▸ **To be done**:
Answer these from the interview excerpt below:
1. How many more years of the journey toward maturity does Sam Viney estimate the business has?
2. What does he compare the size of furniture warehouses to?
3. What does he call the final piece of the work?

Sam Viney: Yeah, exactly. Yeah. So a lot of my time when I first landed was just getting the machine working a bit better than what it had been. Making sure we had the right people and the right roles, the right skill sets available to make sure that sort of our growth could continue and not collapsing on itself, which, which often happens when you're making that sort of, journey from a founder run startup.

Michelle Lomas: Yeah.

Sam Viney: Into a more mature business. Now, I'm not suggesting we're a mature business, we're far from it. I talked about us previously being an awkward adolescent, um, you know, a teenager where, okay we're no longer this toddler running around, just crazy. But by no means are we at that maturity.

Sam Viney: We're still very much on that journey. And I'd say we've got another five years of that at least.

Michelle Lomas: Mm-hmm. And so what were some of the big things?

Sam Viney: Look it's not a sexy part of the organization. But warehousing and logistics in furniture is incredibly important to your customer experience.

Sam Viney: If you can't find the products that, and I just for context, the warehouses in furniture are huge things. They're massive. It's,

Michelle Lomas: I can imagine.

Sam Viney: You're talking football fields.

Michelle Lomas: Yeah.

Sam Viney: Or larger stacked up to the rafters. So if you don't know where various products are or if you don't know how many are there?

Sam Viney: If you grab the light grey instead of the dark grey and put it in a truck and deliver it to somebody's house they're also gonna have a crappy experience. So one of the first things that we tackled is making sure we put the right systems in place. So it's all automated picking not, the sexy part of the industry but our team basically is told where to go, what to grab, boom.

Sam Viney: You scan a barcode and basically you can't really-

Michelle Lomas: Get it wrong. Yeah.

Sam Viney: Yeah. So that was a big part of improving our customer experience. Joining up our communications from a customer service perspective was crucial as well. Just wasn't quite as perfect as it should have been.

Sam Viney: Once again, reflecting a business that grew really quickly.

Michelle Lomas: That's always the case of a startup a little too fast. And the systems aren't always you add on things.

Sam Viney: Correct, correct.

Michelle Lomas: Without connecting the dots between the things you already have and the thing that you're implementing.

Sam Viney: Correct.

Michelle Lomas: Yeah.

Sam Viney: We've got that running really well. The final piece was understanding how our marketing investment was working. We are aggressive in our marketing and we had a certain confidence level about what the various channels were returning. But as always, with any form of sort of attribution model or ROI modeling, you'll occasionally get this outlier result, which cause you all to stop and pause and go, hold on.

Sam Viney: Is this working as well as what we think it is? Or if we use a methodology that perhaps overstates this or understates it and so we spent a lot of time modeling it different ways. And what we've got is a pretty, pretty confident view on what our various channels are returning to us always using historical data, which historical data in the context of a very rapidly changing external environment you can't rely on the specific dollar number.

▸ **Data excerpt**:

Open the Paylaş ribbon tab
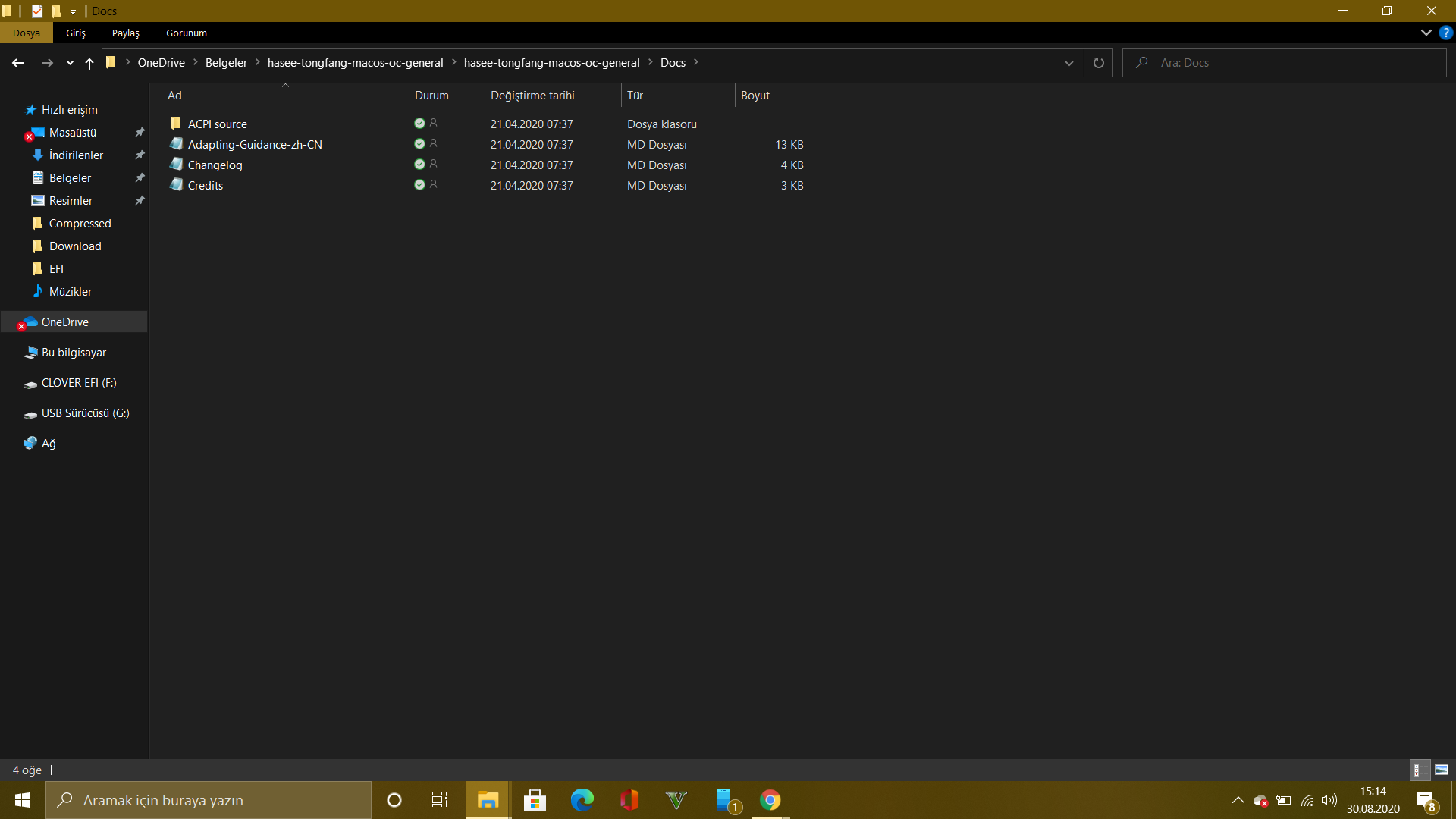Viewport: 1456px width, 819px height. 126,33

▸ **Answer to the task**:
1. At least five more years.
2. Football fields, or larger, stacked up to the rafters.
3. Understanding how their marketing investment was working.